Sug singles chronology
| "Pink Masquerade" (2009) | "Gr8 Story" (2010) | "Koakuma Sparkling" (2010) |

= Gr8 Story =

"Gr8 Story" (Great Story, typeset as gr8 story) is a single by Japanese visual kei rock band Sug. It is part of the album Tokyo Muzical Hotel, released on March 9, 2010. It is an ending theme of the Japanese anime Reborn! from episodes 166 to 178. The single peaked at number 13 on Oricon Singles Chart.

==Track list==
1. Gr8 Story (gr8 story) (3:31)
2. Milk Tune (milk tune) (3:35)
3. GETG (G☆E☆T☆G) (3:37)

==Music video==
The music video of "Gr8 Story" first shows an unknown person skateboarding in slow motion. The next scene shows Takeru, SuG's lead singer, walking out of an apartment and checking the mail box in oversized loungewear. He pulls out a folded news paper as the song starts and the man on the skateboard rides past him and grabs the news paper out of his hands before he can unfold it. The band is then shown playing their instruments and singing and a room with shining white wall wearing primarily white Oshare Kei costumes.
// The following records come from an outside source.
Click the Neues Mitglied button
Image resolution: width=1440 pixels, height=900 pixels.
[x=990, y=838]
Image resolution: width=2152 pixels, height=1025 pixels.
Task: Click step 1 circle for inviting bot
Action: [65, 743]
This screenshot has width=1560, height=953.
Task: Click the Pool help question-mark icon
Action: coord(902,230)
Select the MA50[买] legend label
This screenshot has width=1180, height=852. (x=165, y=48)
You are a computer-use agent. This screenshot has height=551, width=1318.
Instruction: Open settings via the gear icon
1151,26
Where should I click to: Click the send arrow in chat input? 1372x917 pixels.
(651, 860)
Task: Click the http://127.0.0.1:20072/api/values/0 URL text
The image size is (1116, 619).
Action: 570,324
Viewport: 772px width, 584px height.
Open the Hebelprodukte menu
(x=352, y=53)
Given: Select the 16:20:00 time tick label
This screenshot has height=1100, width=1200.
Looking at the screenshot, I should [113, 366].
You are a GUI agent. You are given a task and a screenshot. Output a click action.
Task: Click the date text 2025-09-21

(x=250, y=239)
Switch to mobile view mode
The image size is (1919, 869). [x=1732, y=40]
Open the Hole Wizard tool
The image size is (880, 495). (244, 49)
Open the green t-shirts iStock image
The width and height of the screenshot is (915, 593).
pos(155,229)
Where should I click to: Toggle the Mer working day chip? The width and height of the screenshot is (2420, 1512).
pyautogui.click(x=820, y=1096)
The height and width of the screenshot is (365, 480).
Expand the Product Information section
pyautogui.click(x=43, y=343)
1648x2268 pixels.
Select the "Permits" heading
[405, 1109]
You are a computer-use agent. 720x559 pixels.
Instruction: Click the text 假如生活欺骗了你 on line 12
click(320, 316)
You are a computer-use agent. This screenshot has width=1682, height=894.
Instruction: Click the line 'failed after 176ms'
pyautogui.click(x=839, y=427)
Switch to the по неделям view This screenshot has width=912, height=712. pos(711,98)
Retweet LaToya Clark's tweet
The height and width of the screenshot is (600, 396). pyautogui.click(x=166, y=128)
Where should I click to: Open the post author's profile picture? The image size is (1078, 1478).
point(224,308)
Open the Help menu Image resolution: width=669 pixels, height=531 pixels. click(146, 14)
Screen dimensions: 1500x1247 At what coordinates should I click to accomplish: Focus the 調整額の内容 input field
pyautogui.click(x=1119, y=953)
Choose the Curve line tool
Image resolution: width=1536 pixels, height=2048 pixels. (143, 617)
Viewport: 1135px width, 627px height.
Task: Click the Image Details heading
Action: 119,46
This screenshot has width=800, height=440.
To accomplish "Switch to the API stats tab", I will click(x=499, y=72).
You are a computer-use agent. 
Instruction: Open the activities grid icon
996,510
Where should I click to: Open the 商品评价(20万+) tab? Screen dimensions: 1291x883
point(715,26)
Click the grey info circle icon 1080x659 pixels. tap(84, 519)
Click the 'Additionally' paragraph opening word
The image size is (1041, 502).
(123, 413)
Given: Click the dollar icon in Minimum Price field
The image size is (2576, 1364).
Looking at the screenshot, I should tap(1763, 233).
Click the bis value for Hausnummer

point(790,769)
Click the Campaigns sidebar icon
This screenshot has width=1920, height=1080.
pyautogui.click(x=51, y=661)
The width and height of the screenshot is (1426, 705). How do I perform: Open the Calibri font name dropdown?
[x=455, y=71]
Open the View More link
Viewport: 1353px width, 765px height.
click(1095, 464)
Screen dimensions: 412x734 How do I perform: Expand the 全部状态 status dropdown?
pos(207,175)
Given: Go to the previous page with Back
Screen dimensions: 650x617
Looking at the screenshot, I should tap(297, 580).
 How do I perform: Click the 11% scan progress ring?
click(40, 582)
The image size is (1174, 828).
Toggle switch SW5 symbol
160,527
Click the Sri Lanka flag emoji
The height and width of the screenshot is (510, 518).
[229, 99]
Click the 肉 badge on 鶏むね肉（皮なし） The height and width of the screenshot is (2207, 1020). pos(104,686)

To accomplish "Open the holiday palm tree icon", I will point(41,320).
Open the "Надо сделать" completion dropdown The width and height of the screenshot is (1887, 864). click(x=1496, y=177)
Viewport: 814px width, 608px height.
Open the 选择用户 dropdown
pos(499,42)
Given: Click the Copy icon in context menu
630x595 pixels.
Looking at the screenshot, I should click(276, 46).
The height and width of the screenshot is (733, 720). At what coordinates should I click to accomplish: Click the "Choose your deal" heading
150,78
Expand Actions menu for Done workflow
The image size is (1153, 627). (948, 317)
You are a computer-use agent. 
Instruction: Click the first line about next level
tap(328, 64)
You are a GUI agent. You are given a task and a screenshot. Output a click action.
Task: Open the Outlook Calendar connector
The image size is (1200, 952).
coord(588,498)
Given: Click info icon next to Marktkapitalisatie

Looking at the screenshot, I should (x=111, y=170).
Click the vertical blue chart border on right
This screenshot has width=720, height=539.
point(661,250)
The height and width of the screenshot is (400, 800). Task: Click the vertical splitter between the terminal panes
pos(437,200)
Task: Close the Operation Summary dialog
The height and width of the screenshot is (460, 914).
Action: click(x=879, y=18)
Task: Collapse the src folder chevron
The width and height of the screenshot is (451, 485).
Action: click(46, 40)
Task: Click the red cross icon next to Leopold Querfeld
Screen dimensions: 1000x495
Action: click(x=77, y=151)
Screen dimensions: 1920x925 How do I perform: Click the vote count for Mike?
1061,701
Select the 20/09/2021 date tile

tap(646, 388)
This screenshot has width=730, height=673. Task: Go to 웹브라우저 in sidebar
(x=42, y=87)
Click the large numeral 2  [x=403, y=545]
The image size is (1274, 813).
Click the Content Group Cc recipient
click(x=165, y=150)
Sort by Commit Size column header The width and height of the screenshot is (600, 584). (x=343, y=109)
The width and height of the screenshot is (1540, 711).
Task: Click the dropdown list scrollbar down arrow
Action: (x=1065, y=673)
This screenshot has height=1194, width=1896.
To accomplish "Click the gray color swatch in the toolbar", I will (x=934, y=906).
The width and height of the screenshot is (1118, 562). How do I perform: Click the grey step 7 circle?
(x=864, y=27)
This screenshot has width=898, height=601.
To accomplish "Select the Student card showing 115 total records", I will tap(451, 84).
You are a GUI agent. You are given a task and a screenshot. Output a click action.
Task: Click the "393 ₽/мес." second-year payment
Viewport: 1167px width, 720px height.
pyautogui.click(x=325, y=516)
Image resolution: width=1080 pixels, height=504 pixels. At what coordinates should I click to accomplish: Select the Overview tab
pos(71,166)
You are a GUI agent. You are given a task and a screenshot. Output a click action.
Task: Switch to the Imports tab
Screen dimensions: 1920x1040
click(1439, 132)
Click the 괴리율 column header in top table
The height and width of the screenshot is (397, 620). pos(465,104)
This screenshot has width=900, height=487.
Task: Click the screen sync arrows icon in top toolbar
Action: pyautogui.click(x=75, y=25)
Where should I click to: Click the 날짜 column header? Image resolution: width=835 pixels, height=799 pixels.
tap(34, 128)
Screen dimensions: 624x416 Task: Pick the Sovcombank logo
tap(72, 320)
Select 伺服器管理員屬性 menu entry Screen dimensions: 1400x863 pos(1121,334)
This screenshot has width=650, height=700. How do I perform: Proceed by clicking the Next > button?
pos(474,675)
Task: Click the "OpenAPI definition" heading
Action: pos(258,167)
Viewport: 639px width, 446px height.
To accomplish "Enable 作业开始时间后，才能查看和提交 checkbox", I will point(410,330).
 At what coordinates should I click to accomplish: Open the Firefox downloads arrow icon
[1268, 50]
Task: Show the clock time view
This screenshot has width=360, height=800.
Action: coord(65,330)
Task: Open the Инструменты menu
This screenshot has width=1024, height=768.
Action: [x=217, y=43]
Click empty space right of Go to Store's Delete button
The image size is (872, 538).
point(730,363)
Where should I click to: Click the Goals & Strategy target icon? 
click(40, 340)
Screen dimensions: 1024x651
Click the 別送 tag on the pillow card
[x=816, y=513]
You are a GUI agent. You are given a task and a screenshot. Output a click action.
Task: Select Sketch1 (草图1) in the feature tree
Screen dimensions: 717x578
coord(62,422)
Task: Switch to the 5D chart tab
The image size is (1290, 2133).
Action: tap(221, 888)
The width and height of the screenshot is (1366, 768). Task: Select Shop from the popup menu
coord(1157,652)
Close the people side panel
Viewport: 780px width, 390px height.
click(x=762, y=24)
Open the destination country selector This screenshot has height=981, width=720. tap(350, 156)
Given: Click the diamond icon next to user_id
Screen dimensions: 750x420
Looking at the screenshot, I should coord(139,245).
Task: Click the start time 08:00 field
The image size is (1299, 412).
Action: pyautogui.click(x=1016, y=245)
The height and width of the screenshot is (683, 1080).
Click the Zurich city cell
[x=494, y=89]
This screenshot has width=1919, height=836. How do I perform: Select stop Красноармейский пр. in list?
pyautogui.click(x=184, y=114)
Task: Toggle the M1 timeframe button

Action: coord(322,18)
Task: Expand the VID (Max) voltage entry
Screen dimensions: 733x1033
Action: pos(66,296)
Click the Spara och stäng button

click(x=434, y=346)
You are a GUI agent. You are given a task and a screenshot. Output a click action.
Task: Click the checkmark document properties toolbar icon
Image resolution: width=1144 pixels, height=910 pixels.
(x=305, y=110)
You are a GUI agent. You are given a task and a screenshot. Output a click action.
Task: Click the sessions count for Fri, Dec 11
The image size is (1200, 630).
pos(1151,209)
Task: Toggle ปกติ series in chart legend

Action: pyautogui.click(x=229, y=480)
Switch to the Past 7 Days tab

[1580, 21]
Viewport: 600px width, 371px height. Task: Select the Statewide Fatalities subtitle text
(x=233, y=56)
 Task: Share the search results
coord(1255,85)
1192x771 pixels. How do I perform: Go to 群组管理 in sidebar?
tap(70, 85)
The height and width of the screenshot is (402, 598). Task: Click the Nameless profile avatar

The room also has aspects of pop art, containing vividly colored furniture. The skateboarder is chased by Takeru around the apartment complex as he pranks the other band members, who apparently live in the same building and decide to chase him as well; he steals a carton of milk from Yuji, the backing guitarist, he pushes lead guitarist Masato, he interrupts bassist Chiyu's breakfast, and rips apart the pillows of Shinpei, the drummer, who is sleeping. The song plays showing various parts of the chase, during which the characters talk in speech bubbles with English words and onomatopoeia, the band playing their instruments in the white room, and Takeru alone singing while surrounded by speech bubbles filled with seemingly random English words and phrases.

Near the end of the song, Chiyu, who had been carrying a banana peel from a banana he had eaten during his breakfast, throws the peel ahead of the skateboarder, who slips and falls. As the song ends, the band crowds around the unconscious boarder, finds the news paper on his person, and finally see the front page, which is revealed to be announcing the band's new song as well as their major debut.